I started an email account for my daughter when she was a baby.
And I wrote emails to her pretty regularly so you have to imagine that inbox looking like the chronicled thoughts of a post-partum lunatic.
I mean, I don’t want to brag, but at some points in my life, I could have definitely given Sylvia Plath a run for her money.
There was one evening, driving on the JFK bridge (John F. Kennedy Causeway if we’re going to get all technical about it) that connects Flour Bluff to Padre Island. And to this day, that bridge is representative of the very thin veil that exists between my heaven and hell.
Because that day, her screaming was so bad, I thought about it. About what metal and concrete and the slow-fast glide into a solid sheet of water would feel like.
How nice it would be if everything just got a little bit quiet.
It’s not something I’m ashamed of as much as it’s something I refer back to, thumbing through to my beginning chapters and telling myself: “See. That was what darkness felt like.”
And then I turn my face to the sun.
But sometimes it comes back, that old familiar feeling. I break bread with it in my closet, give it a little room to sort through my shoes and rifle through my shirts. I imagine it looks at me and smirks, “Look who thinks she’s all grown up.”

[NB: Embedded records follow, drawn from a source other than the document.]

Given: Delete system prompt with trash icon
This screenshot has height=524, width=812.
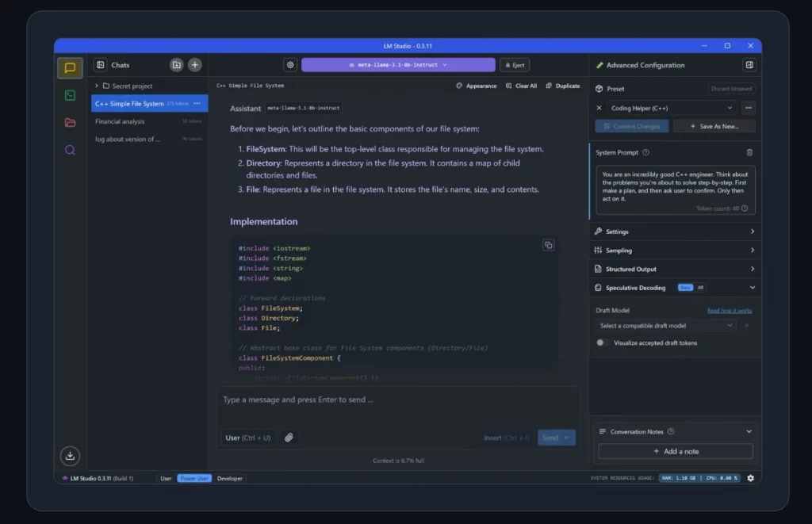Looking at the screenshot, I should click(749, 152).
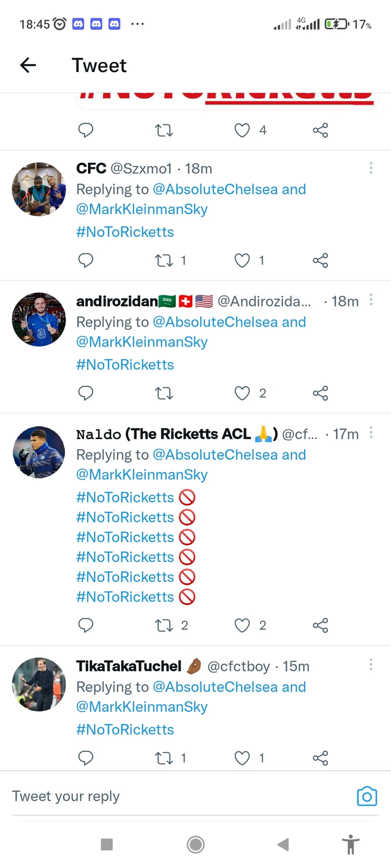Retweet the andirozidan reply

tap(164, 393)

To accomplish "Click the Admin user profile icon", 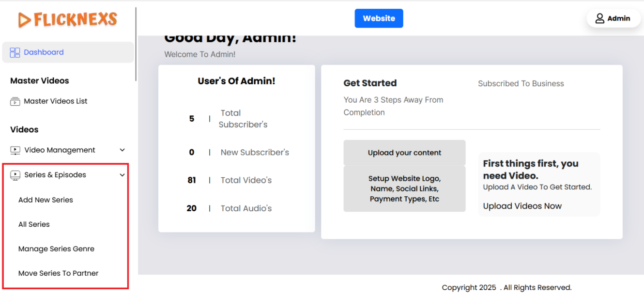I will coord(600,18).
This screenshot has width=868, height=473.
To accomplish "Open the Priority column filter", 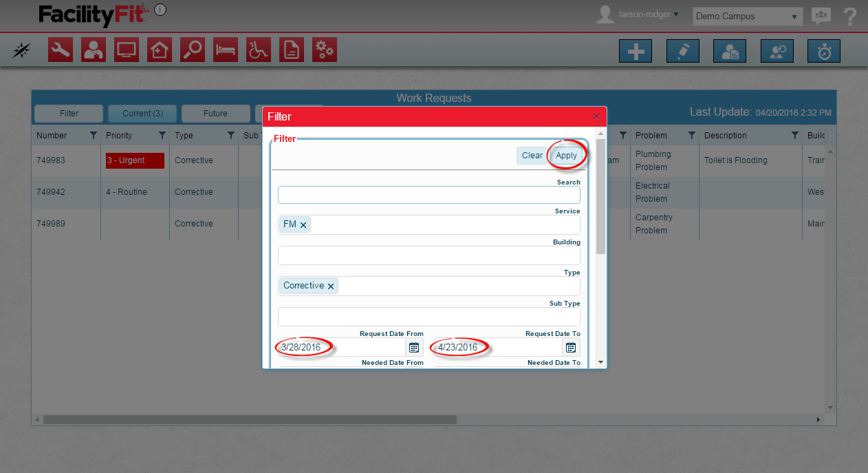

But we never are. Not on our own.
There’s you. There’s that voice telling you to venture out. To search that quiet.
To make everything stop.
But then there’s God.
Because that night, who do you think steadied my hands and straightened my gaze, my eyes finding road, not water?
I can guarantee you, it wasn’t the post-partum lunatic.
So here. One last email:
Your mother’s crazy.
But she loves you.
And she’s never needed anything except for God’s unfailing light.
If that’s the only thing I teach you, then I think we’ve won.